━━━ EXCERPTED DATA

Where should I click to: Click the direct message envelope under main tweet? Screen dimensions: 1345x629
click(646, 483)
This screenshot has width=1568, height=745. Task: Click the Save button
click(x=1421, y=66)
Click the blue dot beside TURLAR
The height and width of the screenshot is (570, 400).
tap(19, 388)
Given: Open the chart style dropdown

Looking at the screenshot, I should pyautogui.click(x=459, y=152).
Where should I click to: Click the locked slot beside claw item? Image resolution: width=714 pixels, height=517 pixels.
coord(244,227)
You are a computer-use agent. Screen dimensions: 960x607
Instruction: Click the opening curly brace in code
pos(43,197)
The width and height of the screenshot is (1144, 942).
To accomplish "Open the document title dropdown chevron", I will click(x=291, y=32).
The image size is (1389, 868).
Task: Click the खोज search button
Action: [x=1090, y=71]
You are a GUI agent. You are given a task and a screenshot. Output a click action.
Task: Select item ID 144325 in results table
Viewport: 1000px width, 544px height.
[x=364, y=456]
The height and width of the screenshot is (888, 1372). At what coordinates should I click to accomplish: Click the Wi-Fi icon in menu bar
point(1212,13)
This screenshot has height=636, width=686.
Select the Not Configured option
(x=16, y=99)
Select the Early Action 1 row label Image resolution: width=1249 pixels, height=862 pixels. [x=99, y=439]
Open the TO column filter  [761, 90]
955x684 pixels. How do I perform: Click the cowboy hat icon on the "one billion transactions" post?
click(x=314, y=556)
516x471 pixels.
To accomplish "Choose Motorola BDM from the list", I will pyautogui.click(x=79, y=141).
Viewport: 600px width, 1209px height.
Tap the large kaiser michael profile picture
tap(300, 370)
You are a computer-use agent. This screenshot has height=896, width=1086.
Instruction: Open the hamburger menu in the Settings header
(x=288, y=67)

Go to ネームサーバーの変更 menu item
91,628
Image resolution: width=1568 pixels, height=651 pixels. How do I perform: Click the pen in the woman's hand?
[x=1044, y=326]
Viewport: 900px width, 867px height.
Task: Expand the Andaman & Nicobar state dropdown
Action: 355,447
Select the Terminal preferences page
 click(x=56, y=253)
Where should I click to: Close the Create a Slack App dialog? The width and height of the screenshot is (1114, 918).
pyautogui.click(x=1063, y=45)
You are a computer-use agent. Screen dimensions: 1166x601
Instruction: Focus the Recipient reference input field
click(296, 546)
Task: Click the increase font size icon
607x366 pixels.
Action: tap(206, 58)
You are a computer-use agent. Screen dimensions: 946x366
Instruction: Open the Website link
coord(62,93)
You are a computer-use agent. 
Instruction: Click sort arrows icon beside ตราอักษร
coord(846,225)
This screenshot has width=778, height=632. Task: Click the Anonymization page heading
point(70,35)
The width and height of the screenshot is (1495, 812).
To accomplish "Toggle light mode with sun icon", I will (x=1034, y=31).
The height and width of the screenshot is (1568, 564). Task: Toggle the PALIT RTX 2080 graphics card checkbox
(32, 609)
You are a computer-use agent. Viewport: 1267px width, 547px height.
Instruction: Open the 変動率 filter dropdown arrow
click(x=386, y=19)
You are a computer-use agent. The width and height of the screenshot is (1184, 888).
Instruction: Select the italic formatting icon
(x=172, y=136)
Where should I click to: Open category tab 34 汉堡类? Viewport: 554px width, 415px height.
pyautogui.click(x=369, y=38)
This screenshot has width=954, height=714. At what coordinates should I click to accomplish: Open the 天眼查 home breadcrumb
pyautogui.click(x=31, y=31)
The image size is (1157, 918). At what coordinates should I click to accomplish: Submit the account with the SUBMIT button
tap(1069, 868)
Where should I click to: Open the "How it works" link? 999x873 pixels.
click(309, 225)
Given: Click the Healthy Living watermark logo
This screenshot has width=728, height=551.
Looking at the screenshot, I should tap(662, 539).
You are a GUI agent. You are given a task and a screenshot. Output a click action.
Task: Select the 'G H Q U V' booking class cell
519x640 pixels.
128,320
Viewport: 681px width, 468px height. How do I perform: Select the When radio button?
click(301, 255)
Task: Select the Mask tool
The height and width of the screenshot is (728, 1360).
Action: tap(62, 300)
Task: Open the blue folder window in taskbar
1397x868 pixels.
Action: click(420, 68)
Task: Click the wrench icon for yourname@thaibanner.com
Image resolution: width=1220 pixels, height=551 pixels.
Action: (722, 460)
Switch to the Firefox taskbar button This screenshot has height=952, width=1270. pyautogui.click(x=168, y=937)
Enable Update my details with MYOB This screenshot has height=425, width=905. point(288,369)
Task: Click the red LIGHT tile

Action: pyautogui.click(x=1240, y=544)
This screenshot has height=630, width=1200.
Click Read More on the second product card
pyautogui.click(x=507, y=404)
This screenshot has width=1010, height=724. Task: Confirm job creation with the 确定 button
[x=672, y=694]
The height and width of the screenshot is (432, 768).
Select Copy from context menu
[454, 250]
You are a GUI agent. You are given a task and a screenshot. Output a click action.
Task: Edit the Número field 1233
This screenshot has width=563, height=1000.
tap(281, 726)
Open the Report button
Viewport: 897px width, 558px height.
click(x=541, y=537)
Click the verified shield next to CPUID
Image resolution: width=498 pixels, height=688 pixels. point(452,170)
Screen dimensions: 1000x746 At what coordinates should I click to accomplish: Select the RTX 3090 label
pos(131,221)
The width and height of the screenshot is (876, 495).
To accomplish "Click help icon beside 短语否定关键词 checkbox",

━━━━━━

— ABOUT THIS EXERCISE —
Scan the records above for the word "agent". Copy each line that has it.

— EXERCISE OUTPUT —
You are a computer-use agent. Screen dimensions: 960x607
You are a GUI agent. You are given a task and a screenshot. Output a click action.
You are a computer-use agent. This screenshot has height=896, width=1086.
You are a computer-use agent. Screen dimensions: 1166x601
You are a computer-use agent. Screen dimensions: 946x366
You are a computer-use agent. 
You are a computer-use agent. Viewport: 1267px width, 547px height.
You are a computer-use agent. The width and height of the screenshot is (1184, 888).
You are a GUI agent. You are given a task and a screenshot. Output a click action.
You are a GUI agent. You are given a task and a screenshot. Output a click action.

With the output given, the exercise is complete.